ALM, LDI and CSA spells trouble for the BOE
I cannot remember the number of times I walked into meetings to discuss Asset – Liability Matching (ALM) with pension funds and insurance companies. Insurers fell into two buckets – the savvy ones running sophisticated matched portfolios and the others with serious mismatches. Pension funds, alternatively, either lacked instruments to reduce the mismatch or fell into the trap of treating equities as ‘long duration’ proxies for their liabilities. I had some success with insurers but none with pension funds.
Liability Driven Investing (LDI) is the same as ALM. LDI had an amazing following in the UK amongst pension funds. The idea is that defined benefit plans have actuarially predictable liabilities with long duration profiles. Typically a fund would buy equities and hold short term bonds to generate a return sufficient to reduce the cost of the pension liability but this often meant there was a mismatch between assets (short-term) and liabilities (long-term). As interest rates fell the liabilities increased more than the assets leaving a hole in the fund that required additional funding by the corporate. LDI promised to plug this hole.

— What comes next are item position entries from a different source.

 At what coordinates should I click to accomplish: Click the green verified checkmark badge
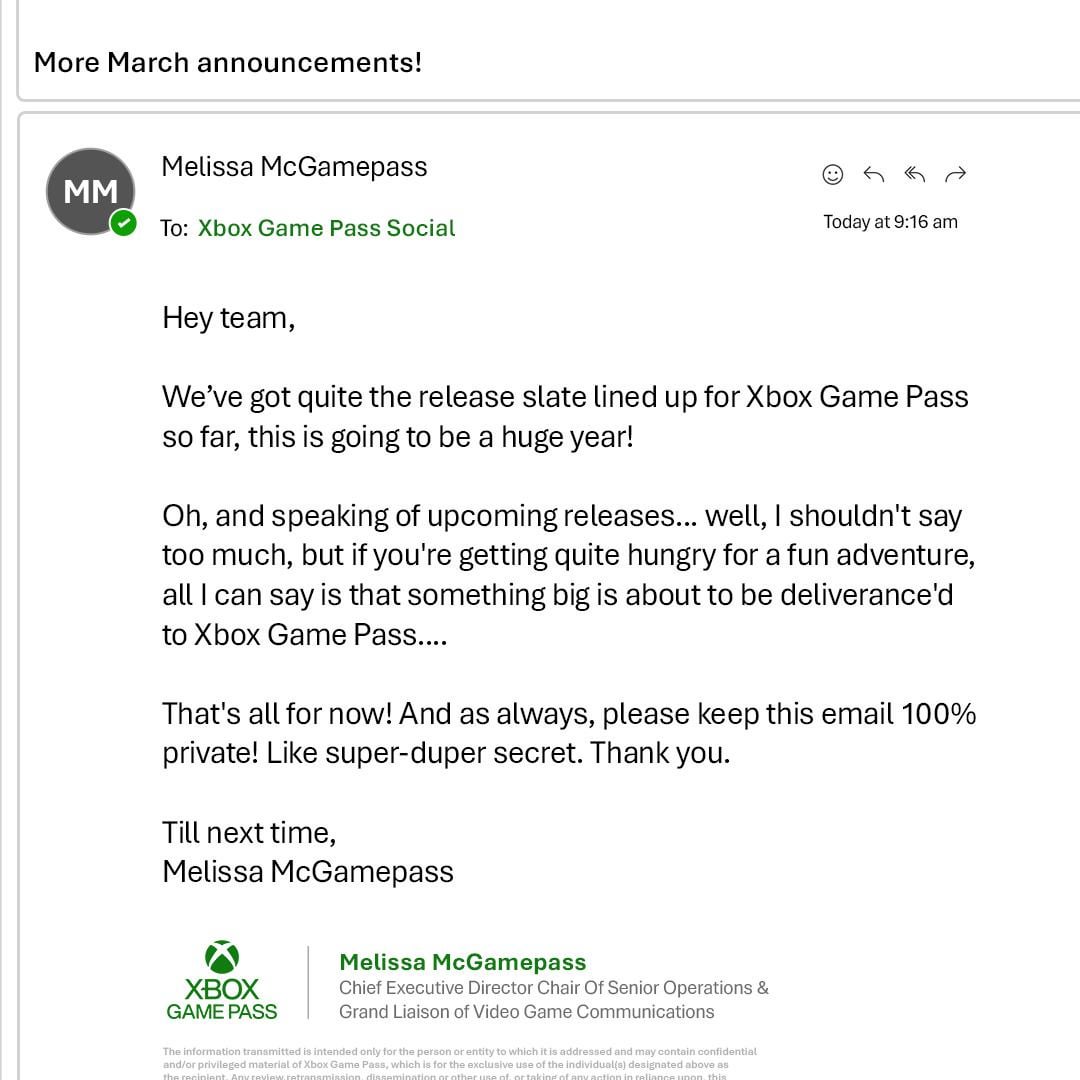(x=124, y=223)
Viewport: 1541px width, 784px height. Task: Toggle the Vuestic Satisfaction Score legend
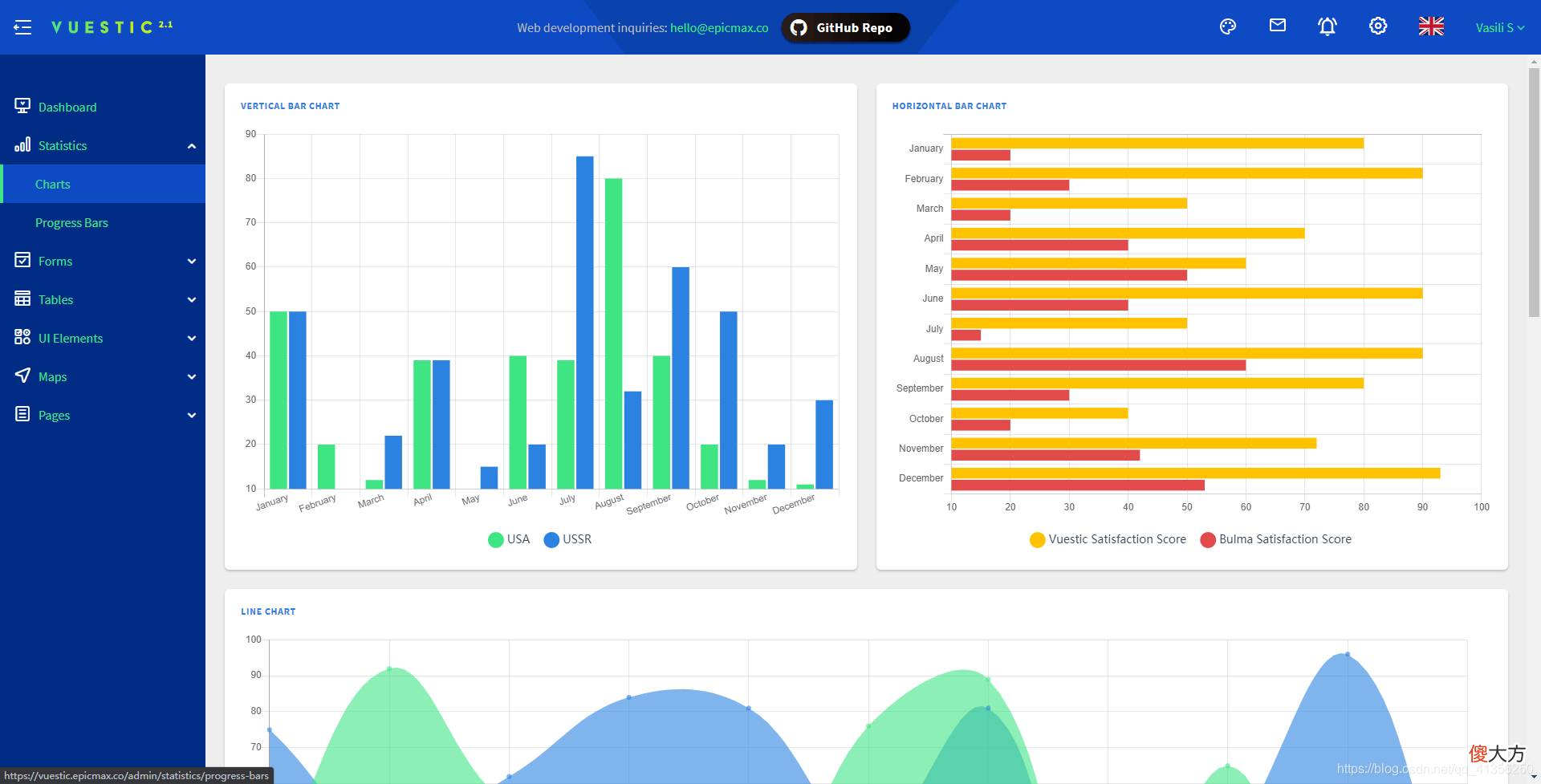[1108, 539]

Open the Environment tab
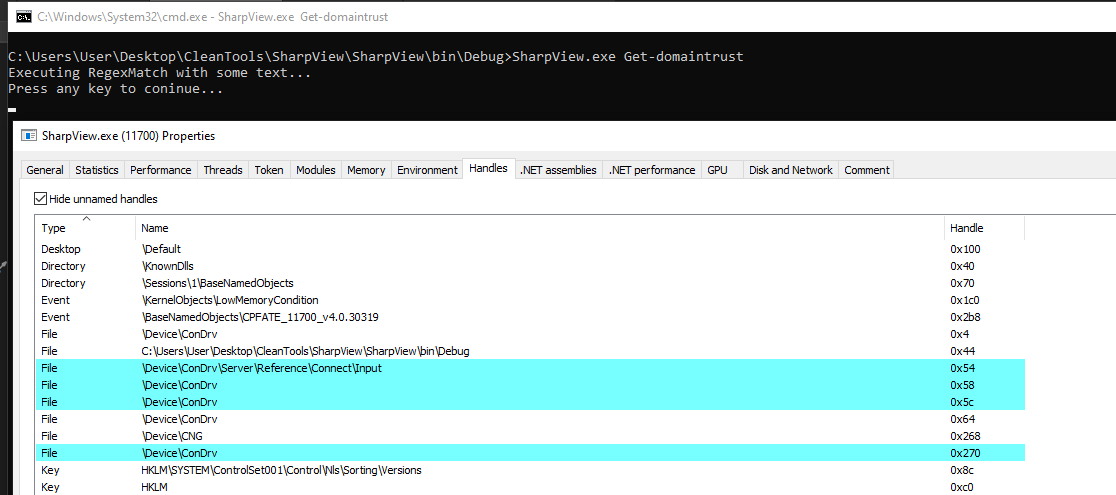[427, 170]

Aided by derivatives, it was possible to create long dated assets to match liabilities. A 10 year Gilt future has about a 7 yr duration. To match a 21 year liability all you need to do is buy 3 times the number of futures per dollar liability and , voila, you are matched. But while every problem has a solution, every solution has a problem…
Margin calls. Cash Settlement Agreements (CSAs) are methods for ensuring that credit risk is diminished in derivative markets. As prices fluctuate, actors are expected to contribute and settle up balances owing or receivable during the life of a contract. For LDI portfolios, however, only the asset side of the trade is subject to CSA or margining. Liabilities move in value equivalently to the assets but do not fund the margins. Therefore, for instance, if Gilt futures fall in price by GBP10 per contract, the cash margin requires GBP10 to be contributed by the pension fund per contract which in the example above would be 3 times higher to extend the duration. Liabilities would increase in value but generate no CSA. Therefore there is an interim cash crunch where there is insufficient cash to meet margins despite the net value of Assets minus Liabilities being unchanged. This nightmare scenario occurred last week in the UK where a perfectly reasonable risk controlled strategy had to be unwound to meet margins.
The unwinding caused a sell off in Gilts that brought the market to its knees triggering Bank of England (BOE) intervention. The main culprit for all this sits with the Accounting rules that do not recognise the Asset-Liability match and, secondarily, the CSA margining rules. Marking to market a liability stream creates accounting difficulties so these are sometimes left off-balance sheet or held constant at actuarial valuations from several years previously. Assets, on the other hand, are marked every second with margining often daily but sometimes at longer intervals. So even though the A’s and L’s are M’ed there is no way to use the gains on the L’s to meet the margins on the A’s losses.
This leaves the LDI industry in a conundrum and the BOE stymied. The basic idea is sound and therefore the market regulator cannot be critical of the practice. Accountants have always done their own thing no matter how wrong or intransigent. The derivatives markets rightfully want their credit risk controlled. What LDI needs is a natural hedger with the opposite liability profile to the pension funds to deal together so that they bypass the CSA’s. The natural long dated borrower is the BOE.